In CdTe-based devices the "back-contact" is a crucial subject of scientific and industrial importance, as it affects the conversion efficiency and the long-term stability of solar cells. It is common use to Te-enrich the CdTe surface by chemical etching. It is proposed a new way for obtaining a CdTe film with a Te-rich surface taking advantage of the original treatment in Chlorine atmosphere, alternative to the use of CdCl2, without doing any CdTe etching.

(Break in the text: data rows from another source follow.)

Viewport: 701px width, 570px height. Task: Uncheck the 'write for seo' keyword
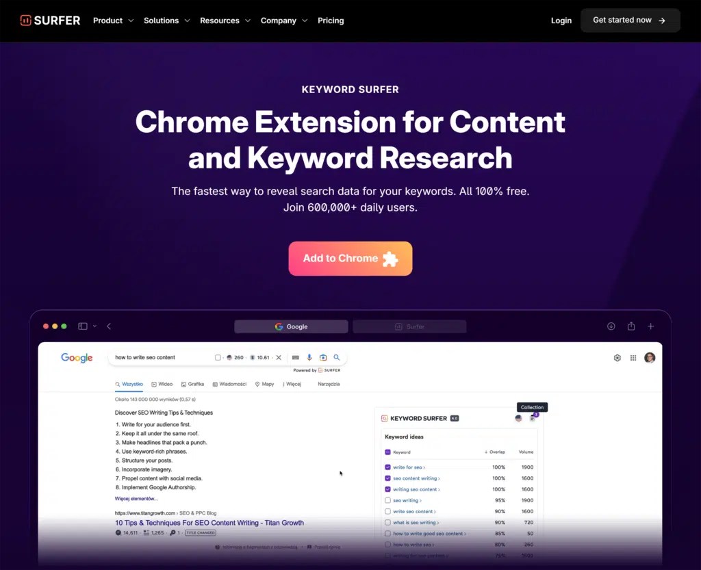[x=388, y=467]
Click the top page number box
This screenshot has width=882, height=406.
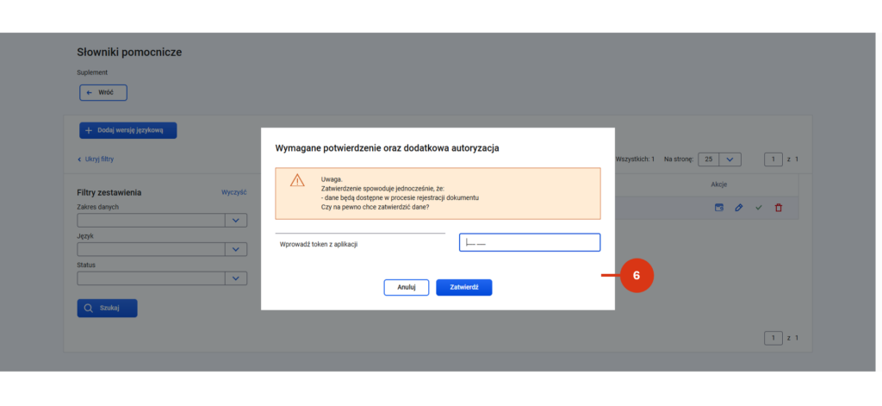pos(773,159)
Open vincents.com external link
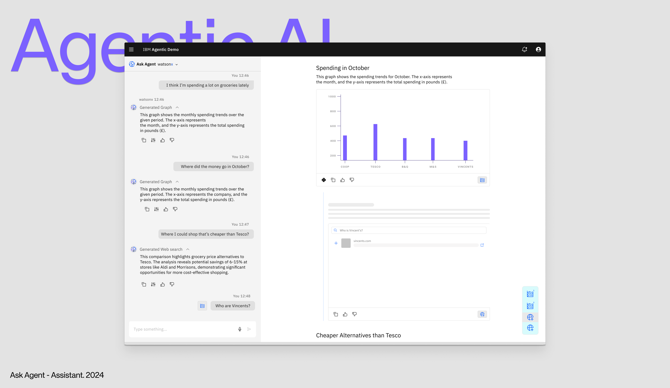This screenshot has width=670, height=388. pyautogui.click(x=482, y=245)
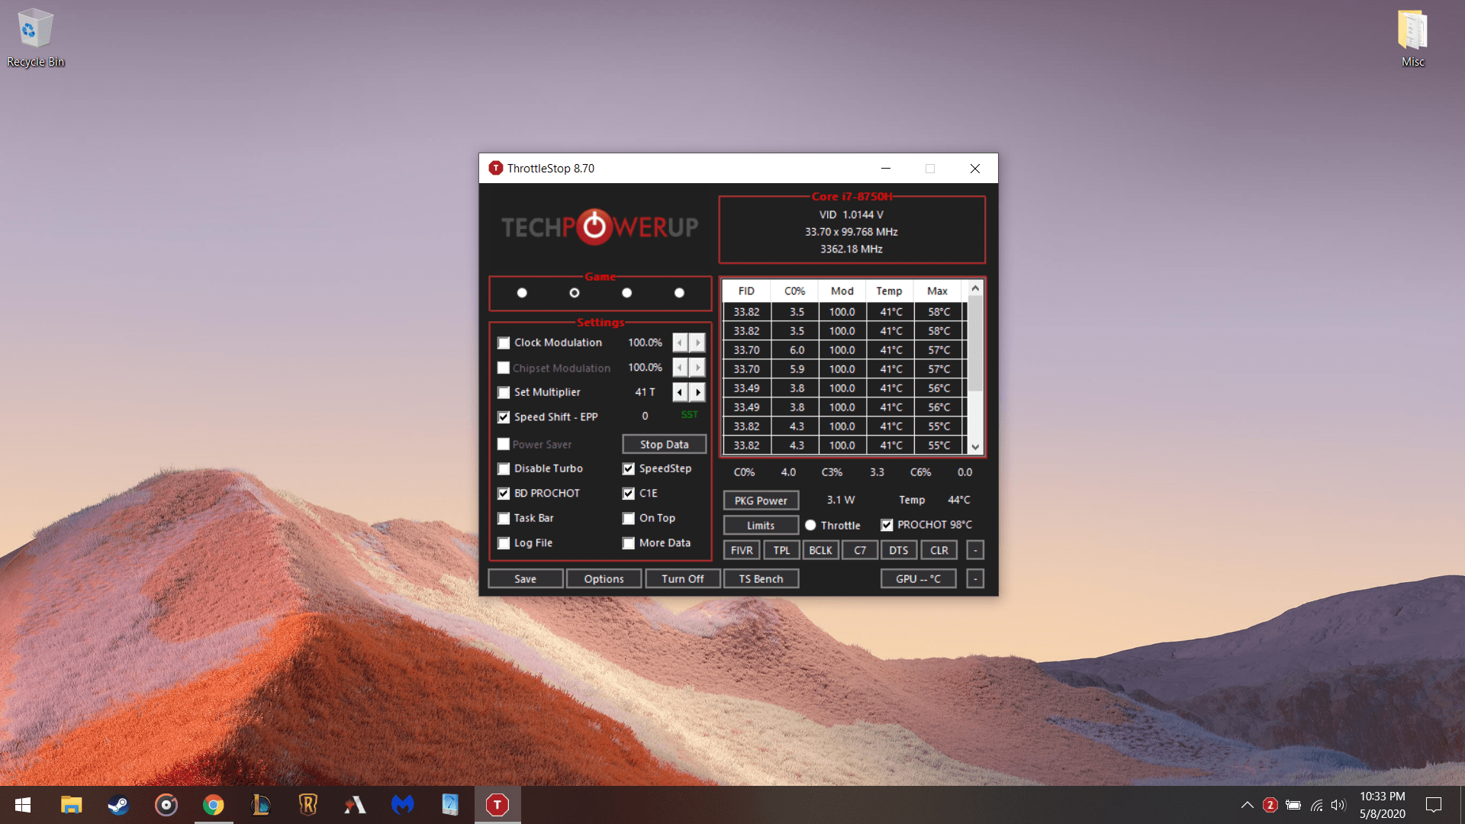Select the second Game profile radio button
The width and height of the screenshot is (1465, 824).
click(x=574, y=292)
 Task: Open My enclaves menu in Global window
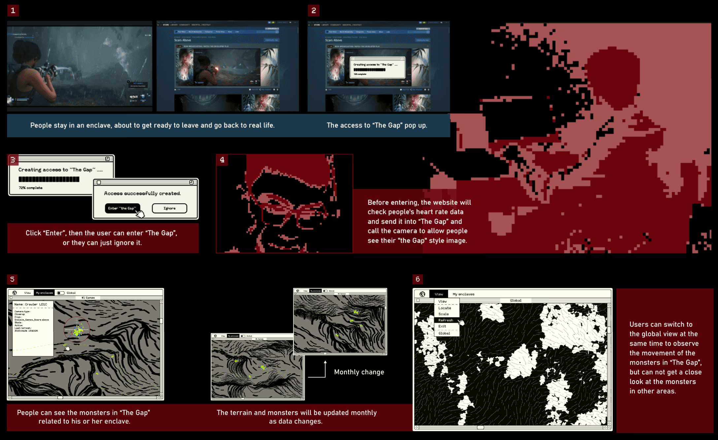click(x=463, y=294)
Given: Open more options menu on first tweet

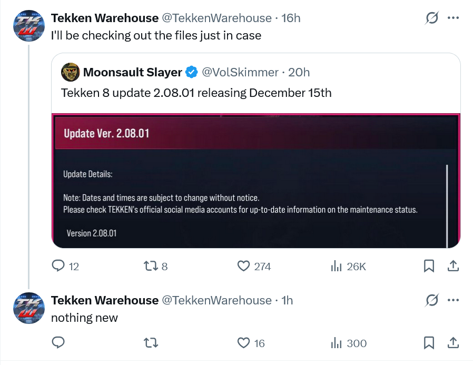Looking at the screenshot, I should click(x=453, y=18).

The back-contact formation on this Te-rich surface occurs by depositing a buffer layer, which indifferently could be Sb2Te3, As2Te3 or Bi2Te3, deposited by sputtering or by evaporation at low temperature (≈ 200°C), followed by the deposition of a metal contact (Mo). In this condition, the device I-V characteristic shows the typical roll-over behavior, distinctive of a rectifying back-contact. Performing an annealing of all the device, at a temperature of 200°C, in air for a few minutes, the roll-over disappears and the fill factor increases considerably. If the annealing is not done in air or in presence of Oxygen, the rollover doesn't disappear. Preliminary accelerated aging tests have shown a good contact stability of these devices. In this article, we will explain why the CdTe surface is Te-rich only after an annealing in air at 200°C and how this can contribute to form an ohmic and stable back-contact in presence of Sb-, As- and Bibased chalcogenide.